Here, we developed a genetically modified lactic acid bacteria (gmLAB) that produces green fluorescent protein (GFP)-conjugating, anti-programmed death-ligand 1 (PD-L1) single-chain variable fragments (scFv) for use as an anti-cancer device that targets immune checkpoint molecules. Since PD-L1 plays a key role as an immune checkpoint molecule in the tumor microenvironment, inhibition and detection of PD-L1 are important in cancer research. The anti-PD-L1 scFv was designed based on atezolizumab, a humanized IgG1 monoclonal antibody, and integrated into a lactococcal GFP gene expression vector. Gene expression from the constructed gmLAB was confirmed by western blotting and GFP fluorescence. The ability of GFP-conjugating anti-PD-L1 scFv against the target antigen, PD-L1 protein, was shown using an enzyme-linked immunosorbent assay. Finally, the ability to recognize PD-L1-expressing tumor-cell lines was confirmed using flow cytometry and fluorescence microscopy. Our results suggest that the gmLAB could be applied to in vivo imaging in cancer as an affordable diagnostic/treatment tool.
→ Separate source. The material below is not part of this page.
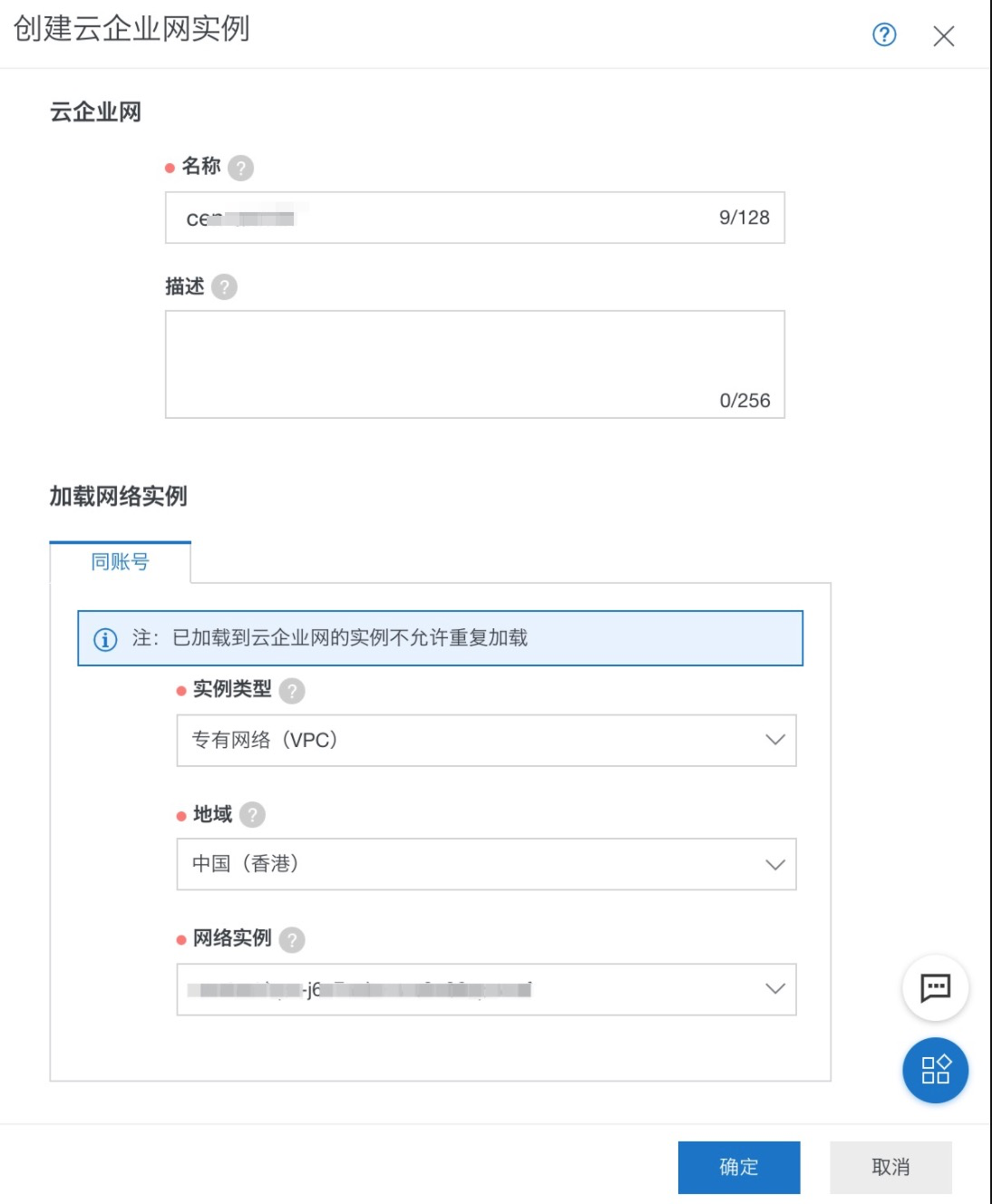992x1204 pixels.
Task: Click help icon beside 地域 label
Action: tap(252, 815)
在此,我们开发了一种基因工程改造的乳酸菌(gmLAB),它能产生与绿色荧光蛋白(GFP)结合的抗程序性死亡配体1(PD-L1)单链可变片段(scFv),用作靶向免疫检查点分子的抗癌装置。由于PD-L1在肿瘤微环境中作为免疫检查点分子发挥关键作用,因此PD-L1的抑制和检测在癌症研究中很重要。抗PD-L1 scFv是基于人源化IgG1单克隆抗体阿替利珠单抗设计的,并整合到乳酸球菌GFP基因表达载体中。通过蛋白质免疫印迹法和GFP荧光证实了构建的gmLAB的基因表达。使用酶联免疫吸附测定法展示了与GFP结合的抗PD-L1 scFv对靶抗原PD-L1蛋白的结合能力。最后,使用流式细胞术和荧光显微镜确认了识别表达PD-L1的肿瘤细胞系的能力。我们的结果表明,gmLAB作为一种经济实惠的诊断/治疗工具,可应用于癌症的体内成像。